Tom grew up in Milwaukee, bartended in Wauwatosa in the '70s and moved here in 1984.
Commentary, observations and musings about the outdoors, life in general and maybe Tosa politics and personalities will be the order of the day. He savors a lively debate as much as terrific cooking.
Not my words - but those of Alderman Meaux. Why keep up with the Joneses? This, a rather succinct summation from the Second District Alderman who was speaking from the audience in attendance at last night's meeting of the Committee on Employee Relations. He also reiterated the notion that - More money doesn't guarantee a quality mayoral candidate.
Committee Chair Peter Donegan was conducting the third meeting on the matter of mayoral compensation.
Alders Birschel, Nikcevich, Herzog and Jay were in attendance too - the first three commenting and the latter observing.

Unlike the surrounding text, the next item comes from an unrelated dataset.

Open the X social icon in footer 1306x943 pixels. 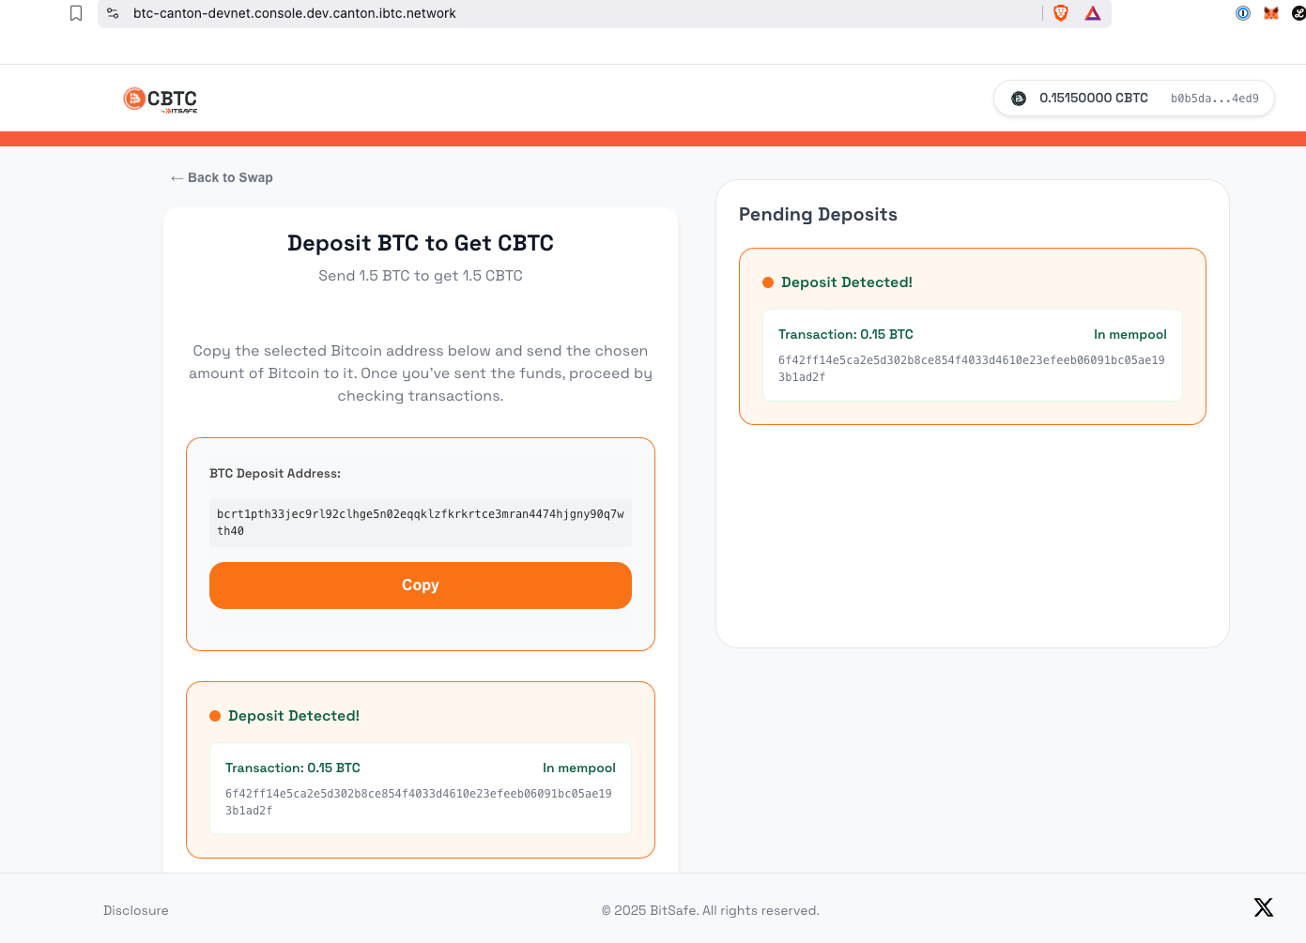point(1264,907)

Former Alderman Dick Bachman opened with a confirmation that the creation of the position of City Administrator dates back to a point in time when the position of Mayor was truthfully a part-time position. I followed with an inquiry of Chairman Donegan seeking clarification of my understanding that our form of city government was defined as a strong council and weak mayor.
State statute identifies mayors as Chief Executive Officers. However, the City Administrator carries-out those duties by Wauwatosa ordnance.
That is not to say that our mayors do not make a full-time commitment to their duties. They do. My comments to the committee last night were meant to reinforce my position that we have got a good thing going here in Tosa. We have had no shortage of candidates for public office. Moreover, they have demonstrated a willingness to perform a valuable service to their community out of a sense of duty - not for financial renumeration.
Echoing my observations, Alderman Birschel paid a gracious compliment to this blogger by suggesting he agreed with me.
(Did anybody besides me feel a disturbance in The Force?)
Seriously, there was broad agreement with that time-tested idea that small government in the Jeffersonian mold can, and does, work for us.
I am not convinced that everyone is in complete agreement with me about the notion of keeping partisan politics out of local government - but I think that there was some buy-in with the idea of keeping the pay of our mayors sufficiently low so as to not make it a lucrative enough proposition for some retread, full time politician to come scavenging and scrounging around for an opportunity to run for Mayor of Tosa Town and fatten their State pension.
We'll have to wait and see how much we like that idea versus how badly we might want to keep up with those Joneses.
From my own perspective no Committee nor Council has any business dictating, defining or otherwise meddling with the role or duties of our Mayors including how much (or little) time they spend at their official duties. That is up to the voters to decide.
Arguments were made about the issue of fairness and equity.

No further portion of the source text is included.